When Will Significant Real Wage Growth Occur for Middle and Lower Classes?

The stagnation in American incomes of the middle and lower classes has been driven by one main factor: Entry of Chinese workers into the worldwide market for labor. (See here for an explanation.)

The economy faced by everyone is worldwide. Labor and capital flow everywhere they can. The local or national markets are connected or integrated to every other local or national market. When China’s peasant labor force became available for producing goods for a world market, it came into competition with workers all over the world, including Americans. They didn’t need to immigrate to America; American capital could move to China. More broadly, workers and businesses in every continent form one competitive market. Any new entry of a work force into this economy, such as that of China, affects wages everywhere.

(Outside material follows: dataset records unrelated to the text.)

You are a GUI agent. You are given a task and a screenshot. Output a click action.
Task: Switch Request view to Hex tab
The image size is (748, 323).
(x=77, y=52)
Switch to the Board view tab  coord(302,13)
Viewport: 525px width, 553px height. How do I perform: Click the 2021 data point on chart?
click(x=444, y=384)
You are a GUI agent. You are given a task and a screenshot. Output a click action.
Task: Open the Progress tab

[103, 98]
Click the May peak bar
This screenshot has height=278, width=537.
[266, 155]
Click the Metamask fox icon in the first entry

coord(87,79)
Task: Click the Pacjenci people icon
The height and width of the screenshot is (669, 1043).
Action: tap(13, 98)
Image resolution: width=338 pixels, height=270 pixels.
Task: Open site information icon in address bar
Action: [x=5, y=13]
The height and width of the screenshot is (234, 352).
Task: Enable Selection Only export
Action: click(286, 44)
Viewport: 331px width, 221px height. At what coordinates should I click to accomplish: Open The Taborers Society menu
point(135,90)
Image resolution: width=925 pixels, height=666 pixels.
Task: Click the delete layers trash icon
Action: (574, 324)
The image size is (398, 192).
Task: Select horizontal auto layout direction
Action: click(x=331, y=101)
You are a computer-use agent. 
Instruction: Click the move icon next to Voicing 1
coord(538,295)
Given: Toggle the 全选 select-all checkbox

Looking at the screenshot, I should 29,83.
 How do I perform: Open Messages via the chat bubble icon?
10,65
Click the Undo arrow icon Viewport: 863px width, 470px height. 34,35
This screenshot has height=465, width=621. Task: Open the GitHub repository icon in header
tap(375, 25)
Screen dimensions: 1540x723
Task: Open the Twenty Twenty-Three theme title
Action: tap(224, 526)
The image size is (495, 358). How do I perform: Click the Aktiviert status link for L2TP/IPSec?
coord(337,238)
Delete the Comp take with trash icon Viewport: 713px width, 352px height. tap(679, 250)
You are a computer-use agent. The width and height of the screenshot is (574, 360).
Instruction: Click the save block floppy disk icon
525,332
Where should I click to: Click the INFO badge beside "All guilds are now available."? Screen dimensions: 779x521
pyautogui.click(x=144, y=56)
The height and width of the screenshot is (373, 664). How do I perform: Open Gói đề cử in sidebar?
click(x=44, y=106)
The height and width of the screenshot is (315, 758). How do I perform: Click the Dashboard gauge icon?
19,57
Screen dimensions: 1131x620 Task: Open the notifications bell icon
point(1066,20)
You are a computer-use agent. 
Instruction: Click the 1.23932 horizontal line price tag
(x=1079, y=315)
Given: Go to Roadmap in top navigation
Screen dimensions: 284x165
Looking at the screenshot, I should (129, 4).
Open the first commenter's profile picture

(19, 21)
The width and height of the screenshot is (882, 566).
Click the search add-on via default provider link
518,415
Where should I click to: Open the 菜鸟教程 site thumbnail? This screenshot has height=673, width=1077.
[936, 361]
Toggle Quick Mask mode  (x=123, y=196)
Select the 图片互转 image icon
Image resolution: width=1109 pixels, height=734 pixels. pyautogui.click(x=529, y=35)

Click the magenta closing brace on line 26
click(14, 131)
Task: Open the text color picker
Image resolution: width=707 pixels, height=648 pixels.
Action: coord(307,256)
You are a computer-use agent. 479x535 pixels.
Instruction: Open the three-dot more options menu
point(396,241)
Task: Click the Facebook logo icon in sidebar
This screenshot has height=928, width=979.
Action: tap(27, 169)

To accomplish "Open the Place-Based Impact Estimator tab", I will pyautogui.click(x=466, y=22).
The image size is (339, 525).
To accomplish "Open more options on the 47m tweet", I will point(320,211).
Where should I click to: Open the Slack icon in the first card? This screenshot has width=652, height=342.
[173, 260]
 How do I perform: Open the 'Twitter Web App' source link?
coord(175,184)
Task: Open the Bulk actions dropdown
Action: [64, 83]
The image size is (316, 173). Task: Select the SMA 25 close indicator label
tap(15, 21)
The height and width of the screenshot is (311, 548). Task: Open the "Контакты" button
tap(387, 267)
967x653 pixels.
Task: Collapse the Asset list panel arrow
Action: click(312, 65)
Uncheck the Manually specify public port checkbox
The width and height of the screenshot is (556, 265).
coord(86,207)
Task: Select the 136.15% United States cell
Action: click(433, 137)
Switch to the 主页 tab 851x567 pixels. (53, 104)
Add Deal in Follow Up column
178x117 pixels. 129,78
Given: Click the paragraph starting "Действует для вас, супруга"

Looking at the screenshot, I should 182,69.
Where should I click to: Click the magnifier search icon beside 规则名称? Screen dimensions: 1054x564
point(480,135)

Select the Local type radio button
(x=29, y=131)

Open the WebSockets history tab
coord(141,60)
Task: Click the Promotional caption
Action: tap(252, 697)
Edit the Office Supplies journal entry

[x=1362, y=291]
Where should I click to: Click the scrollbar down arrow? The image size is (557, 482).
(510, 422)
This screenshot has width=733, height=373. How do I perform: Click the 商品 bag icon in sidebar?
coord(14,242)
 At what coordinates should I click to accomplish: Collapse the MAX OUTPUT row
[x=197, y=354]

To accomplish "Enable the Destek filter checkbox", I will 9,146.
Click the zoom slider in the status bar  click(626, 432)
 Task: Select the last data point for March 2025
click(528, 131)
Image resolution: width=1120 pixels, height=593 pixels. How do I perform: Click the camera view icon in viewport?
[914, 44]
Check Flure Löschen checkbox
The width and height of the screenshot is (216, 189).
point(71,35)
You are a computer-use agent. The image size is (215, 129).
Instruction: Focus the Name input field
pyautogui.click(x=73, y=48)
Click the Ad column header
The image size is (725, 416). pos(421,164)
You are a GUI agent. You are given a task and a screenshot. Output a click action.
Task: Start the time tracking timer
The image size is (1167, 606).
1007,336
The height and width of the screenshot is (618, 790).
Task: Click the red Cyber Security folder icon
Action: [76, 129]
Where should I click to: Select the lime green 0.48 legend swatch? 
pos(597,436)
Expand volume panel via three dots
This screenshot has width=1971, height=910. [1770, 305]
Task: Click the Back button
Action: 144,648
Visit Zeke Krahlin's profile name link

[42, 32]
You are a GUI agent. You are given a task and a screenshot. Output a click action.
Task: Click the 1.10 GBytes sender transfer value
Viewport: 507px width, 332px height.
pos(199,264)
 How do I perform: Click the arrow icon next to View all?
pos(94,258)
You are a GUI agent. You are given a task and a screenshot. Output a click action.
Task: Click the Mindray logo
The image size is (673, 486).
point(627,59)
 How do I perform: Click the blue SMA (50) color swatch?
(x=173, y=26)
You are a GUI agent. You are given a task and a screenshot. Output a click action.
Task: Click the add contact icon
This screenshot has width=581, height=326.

The shock of China’s entry has been huge. It takes decades for equalization of wages to occur. This may now have happened or be near happening. A recent Forbes article about Amazon locating a facility in Fall River, Massachusetts tells us that it pays “China-like wages”. It provides details. Not only do workers compete worldwide, but so do land and rents. We are told “Worth noting, a one bedroom apartment in Fall River costs about $1,000 a month. A one bedroom apartment in Beijing is around $930.”

For years, because of the new supply of manufacturing workers, a kind of subsistence theory of wages has applied, perhaps a near-subsistence theory. Hopefully, this period is coming to a close. The subsistence theory is faulty because it neglects growth in capital and accompanying growth in labor’s productivity, which raises real wages. But the shock of large growth in the worldwide labor force has counteracted growth in capital and produced stagnant incomes for middle and lower class workers.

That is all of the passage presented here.